= What is expected =
In the Microsoft Fabric notebook text below, copy out everything from "5. Open a new" down to "analyzing DataFrame data." word for word.

= Source =
As per Microsoft Fabric documentation

“A Microsoft Fabric notebook is a primary code item for developing Apache Spark jobs and machine learning experiments. It’s a web-based interactive surface used by data scientists and data engineers to write code benefiting from rich visualizations and Markdown text.”

You can also find a video on the same topic.

How to create a notebook?

The best way to open a notebook is from the Lakehouse. However, you can also open it from your workspace and choose the Lakehouse:

  1. Go to the left pane and select “Workspace.”
  2. Choose your workspace.
  3. In the top left, click “New,” then “More.”
  4. Under “Data Engineering,” select “Notebooks.”

From Lakehouse:

  1. Go to the left pane and select “Workspace.”
  2. Choose your workspace.
  3. Select “Lakehouse Explorer.”
  4. In the top menu, click “Open Notebook.”
  5. Open a new or existing notebook.

In this blog, we will focus on some essential functions and commands needed for data analysis. These include understanding your data, joining DataFrames, grouping, and analyzing DataFrame data.

We will use a file from my GitHub account: Sales Data for Fabric.xlsx. This file is specifically designed with no spaces in the column headers, allowing you to save it directly to Lakehouses without renaming.

In Microsoft Fabric, you don’t need to explicitly call to start the session. Once the session is started, you can simply use it with Spark. This code you might not see in our example

from pyspark.sql import SparkSession

# Start Spark session
spark = SparkSession.builder \
.appName("Microsoft Fabric Data Analysis") \
.getOrCreate()

In my case, I am using Lake02 under 01-GA-Fabric. I created a notebook using the “Create Notebook” option. Once the notebook opened, I clicked on its name at the top left and renamed it to “Important PySpark Cmds.”

In the first cell, I have added a code to read the GitHub and load data into pandas data frames

import pandas as pd
excel_file_path = "https://github.com/amitchandakpbi/powerbi/raw/main/Sales%20Data%20for%20Fabric.xlsx"

# Use pandas to read the Excel file
df_sales = pd.read_excel(excel_file_path, sheet_name="Sales")
df_customer = pd.read_excel(excel_file_path, sheet_name="Customer")
df_geo = pd.read_excel(excel_file_path, sheet_name="Geography")

= Data block =

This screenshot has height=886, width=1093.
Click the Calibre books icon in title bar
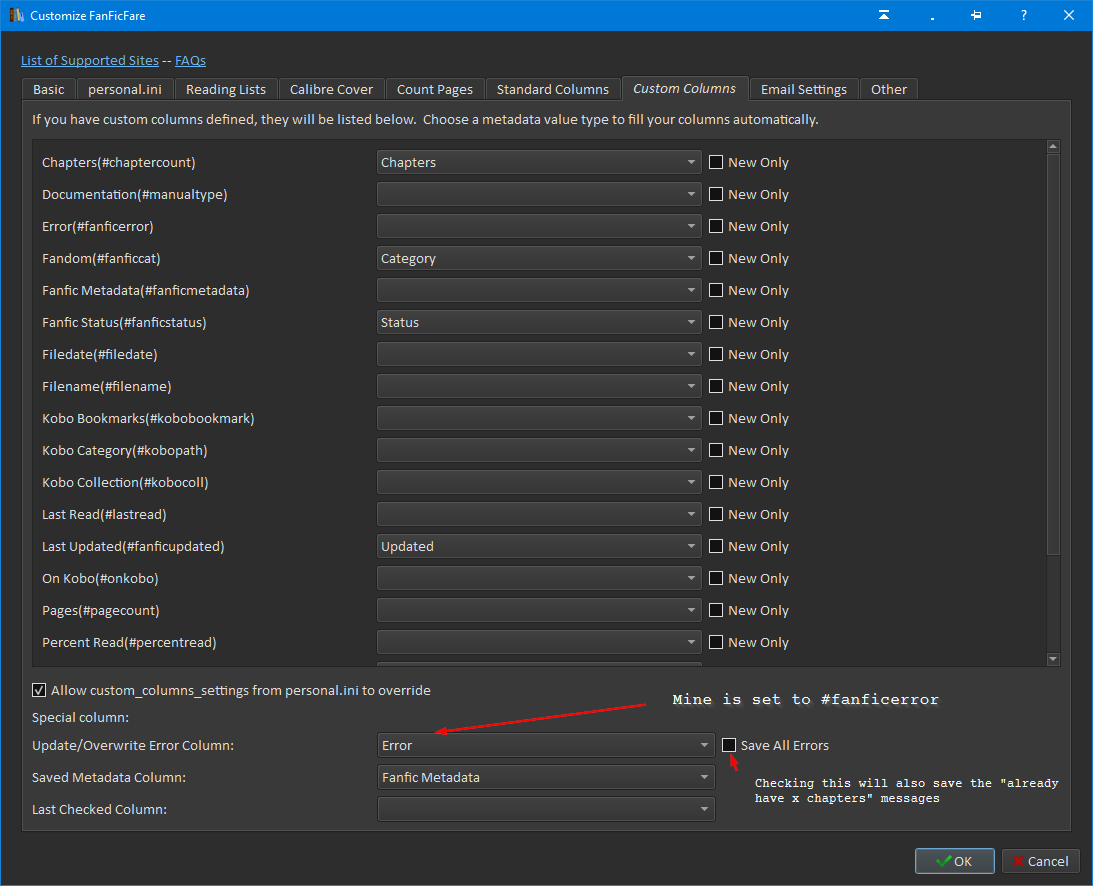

= Reply to the task =
5. Open a new or existing notebook.

In this blog, we will focus on some essential functions and commands needed for data analysis. These include understanding your data, joining DataFrames, grouping, and analyzing DataFrame data.